Queste persone, questi venditori, hanno alle loro spalle una vita che noi occidentali non riusciamo nemmeno ad immaginare. Abitano negli slum delle varie metropoli indiane, solitamente lavorano per un boss che li gestisce in tutto e per tutto, praticamente sono sua proprietà. Ci sarebbe da scrivere molto su questi argomenti.

Senti Tommaso, mi piacciono le nostre conversazioni e sento che ciò di cui stiamo parlando dovrebbero essere argomenti basilari per l’educazione, la crescita e l’evoluzione di ogni essere umano e andrebbero insegnati a partire dalle scuole elementari. Però non possiamo continuare a occupare le pagine di questo sito che ci ospita, dando vita a una saga senza fine. Siamo già alla quarta puntata e abbiamo soltanto scalfitto la superficie. Penso che sarebbe più giusto nei confronti sia dell’editore che dei lettori trattare questi argomenti in un libro. Cosa ne dici?
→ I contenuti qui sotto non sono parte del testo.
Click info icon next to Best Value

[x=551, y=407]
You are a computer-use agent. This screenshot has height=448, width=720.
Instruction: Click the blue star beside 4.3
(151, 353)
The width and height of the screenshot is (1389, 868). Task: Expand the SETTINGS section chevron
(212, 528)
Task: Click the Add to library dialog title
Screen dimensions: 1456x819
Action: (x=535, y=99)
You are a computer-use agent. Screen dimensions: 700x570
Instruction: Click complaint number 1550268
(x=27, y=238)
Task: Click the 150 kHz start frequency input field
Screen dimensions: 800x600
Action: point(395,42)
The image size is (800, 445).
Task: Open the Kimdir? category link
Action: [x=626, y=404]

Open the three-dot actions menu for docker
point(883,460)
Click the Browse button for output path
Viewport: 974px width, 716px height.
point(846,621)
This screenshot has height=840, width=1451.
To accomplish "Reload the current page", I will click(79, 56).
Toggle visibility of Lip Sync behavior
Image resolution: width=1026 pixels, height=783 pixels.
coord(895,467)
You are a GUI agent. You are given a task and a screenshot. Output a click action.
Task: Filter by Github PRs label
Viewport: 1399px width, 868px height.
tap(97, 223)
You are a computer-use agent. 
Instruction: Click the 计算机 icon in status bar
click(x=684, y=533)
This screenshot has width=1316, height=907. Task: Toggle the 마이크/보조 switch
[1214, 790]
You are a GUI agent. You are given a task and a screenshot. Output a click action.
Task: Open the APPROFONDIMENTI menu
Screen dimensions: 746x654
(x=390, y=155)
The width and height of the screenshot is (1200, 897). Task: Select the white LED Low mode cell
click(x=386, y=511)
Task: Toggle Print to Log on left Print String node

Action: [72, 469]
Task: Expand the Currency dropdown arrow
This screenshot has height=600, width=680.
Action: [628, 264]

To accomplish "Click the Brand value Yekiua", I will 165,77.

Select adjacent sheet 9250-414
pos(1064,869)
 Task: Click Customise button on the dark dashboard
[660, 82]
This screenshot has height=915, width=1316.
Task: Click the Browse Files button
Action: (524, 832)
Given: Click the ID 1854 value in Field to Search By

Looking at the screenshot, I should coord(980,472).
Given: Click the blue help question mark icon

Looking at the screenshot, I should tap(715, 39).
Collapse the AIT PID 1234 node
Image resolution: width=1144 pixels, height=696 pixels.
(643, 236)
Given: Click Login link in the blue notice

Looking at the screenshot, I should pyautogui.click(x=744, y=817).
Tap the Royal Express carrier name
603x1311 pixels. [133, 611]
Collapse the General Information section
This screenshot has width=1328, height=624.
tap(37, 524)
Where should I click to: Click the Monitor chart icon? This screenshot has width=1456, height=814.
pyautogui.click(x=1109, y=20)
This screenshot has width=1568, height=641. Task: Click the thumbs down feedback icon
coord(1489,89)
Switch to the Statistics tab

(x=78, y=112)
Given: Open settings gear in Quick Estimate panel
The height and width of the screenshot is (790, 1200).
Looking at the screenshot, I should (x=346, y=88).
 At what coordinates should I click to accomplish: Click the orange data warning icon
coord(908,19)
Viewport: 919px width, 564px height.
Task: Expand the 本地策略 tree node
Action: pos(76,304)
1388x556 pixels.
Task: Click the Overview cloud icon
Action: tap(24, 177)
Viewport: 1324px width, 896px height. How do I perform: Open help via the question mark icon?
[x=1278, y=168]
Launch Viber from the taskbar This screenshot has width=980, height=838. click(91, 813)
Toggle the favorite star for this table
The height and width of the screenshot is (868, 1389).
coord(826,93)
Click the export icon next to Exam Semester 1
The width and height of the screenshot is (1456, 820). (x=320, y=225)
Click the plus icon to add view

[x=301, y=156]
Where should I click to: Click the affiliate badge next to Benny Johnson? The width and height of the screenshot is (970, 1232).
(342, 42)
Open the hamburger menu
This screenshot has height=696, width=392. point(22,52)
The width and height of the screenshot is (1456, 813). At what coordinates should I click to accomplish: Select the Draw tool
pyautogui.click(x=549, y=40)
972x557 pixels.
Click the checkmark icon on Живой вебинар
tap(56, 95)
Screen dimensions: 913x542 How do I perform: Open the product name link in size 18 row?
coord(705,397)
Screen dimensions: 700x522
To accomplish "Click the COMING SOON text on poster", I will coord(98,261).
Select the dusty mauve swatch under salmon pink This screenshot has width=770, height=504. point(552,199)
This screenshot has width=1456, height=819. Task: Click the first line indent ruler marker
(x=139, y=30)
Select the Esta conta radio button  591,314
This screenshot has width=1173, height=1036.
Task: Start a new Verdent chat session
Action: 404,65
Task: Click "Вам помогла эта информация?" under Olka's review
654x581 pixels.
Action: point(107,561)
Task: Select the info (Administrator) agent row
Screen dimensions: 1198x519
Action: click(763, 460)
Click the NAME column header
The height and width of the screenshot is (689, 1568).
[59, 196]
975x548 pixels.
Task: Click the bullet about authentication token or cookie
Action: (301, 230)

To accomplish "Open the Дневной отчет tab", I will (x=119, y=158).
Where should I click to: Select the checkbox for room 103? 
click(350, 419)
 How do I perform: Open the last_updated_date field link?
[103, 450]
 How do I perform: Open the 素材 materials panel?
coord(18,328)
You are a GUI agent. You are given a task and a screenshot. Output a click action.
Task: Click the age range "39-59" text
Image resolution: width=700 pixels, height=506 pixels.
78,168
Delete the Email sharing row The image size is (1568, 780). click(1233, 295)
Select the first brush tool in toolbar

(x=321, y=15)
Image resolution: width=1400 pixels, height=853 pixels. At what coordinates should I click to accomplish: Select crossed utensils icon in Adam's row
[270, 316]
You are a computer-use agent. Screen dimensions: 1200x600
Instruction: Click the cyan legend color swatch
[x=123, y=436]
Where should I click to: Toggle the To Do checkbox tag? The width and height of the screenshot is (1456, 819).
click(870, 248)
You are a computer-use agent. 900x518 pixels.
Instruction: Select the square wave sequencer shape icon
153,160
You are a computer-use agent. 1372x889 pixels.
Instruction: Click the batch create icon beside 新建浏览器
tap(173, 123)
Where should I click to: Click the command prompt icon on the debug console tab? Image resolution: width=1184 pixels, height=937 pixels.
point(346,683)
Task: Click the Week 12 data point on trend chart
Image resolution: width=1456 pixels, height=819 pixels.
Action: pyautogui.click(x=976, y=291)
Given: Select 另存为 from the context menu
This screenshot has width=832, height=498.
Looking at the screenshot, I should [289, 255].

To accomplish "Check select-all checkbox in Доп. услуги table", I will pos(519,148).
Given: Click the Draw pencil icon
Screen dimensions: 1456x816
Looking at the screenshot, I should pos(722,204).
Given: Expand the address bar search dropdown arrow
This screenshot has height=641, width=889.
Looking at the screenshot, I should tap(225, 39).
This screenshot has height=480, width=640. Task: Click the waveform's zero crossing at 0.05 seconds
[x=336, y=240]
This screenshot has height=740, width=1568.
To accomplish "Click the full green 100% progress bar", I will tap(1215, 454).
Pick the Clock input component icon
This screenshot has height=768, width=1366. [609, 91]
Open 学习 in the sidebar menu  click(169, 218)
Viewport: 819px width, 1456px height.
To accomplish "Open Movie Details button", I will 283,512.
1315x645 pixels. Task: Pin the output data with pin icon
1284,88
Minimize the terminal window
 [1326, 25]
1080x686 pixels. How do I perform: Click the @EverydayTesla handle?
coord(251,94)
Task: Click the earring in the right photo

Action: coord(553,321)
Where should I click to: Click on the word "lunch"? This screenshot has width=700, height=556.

«Non chiederlo a me, che non ho mai scritto un libro in vita mia. Sei tu lo scribacchino, decidi tu. Per me sta bene, anche se non credo che oggi ci siano tante persone interessate a cercare il senso della vita; li vedo tutti molto occupati a far soldi o a cambiare il mondo, ma senza passare prima da loro stessi.» Si, forse hai ragione, ma non scrivo per cambiare le persone e tantomeno il mondo, ma perché non posso farne a meno. Per cui...proviamoci, scriviamo il libro, anche se non venderà una sola copia o magari non troveremo nemmeno chi ce lo pubblicherà, non importa. Come i tuoi amici mistici ci insegnano, bisogna essere distaccati dal frutto delle nostre azioni.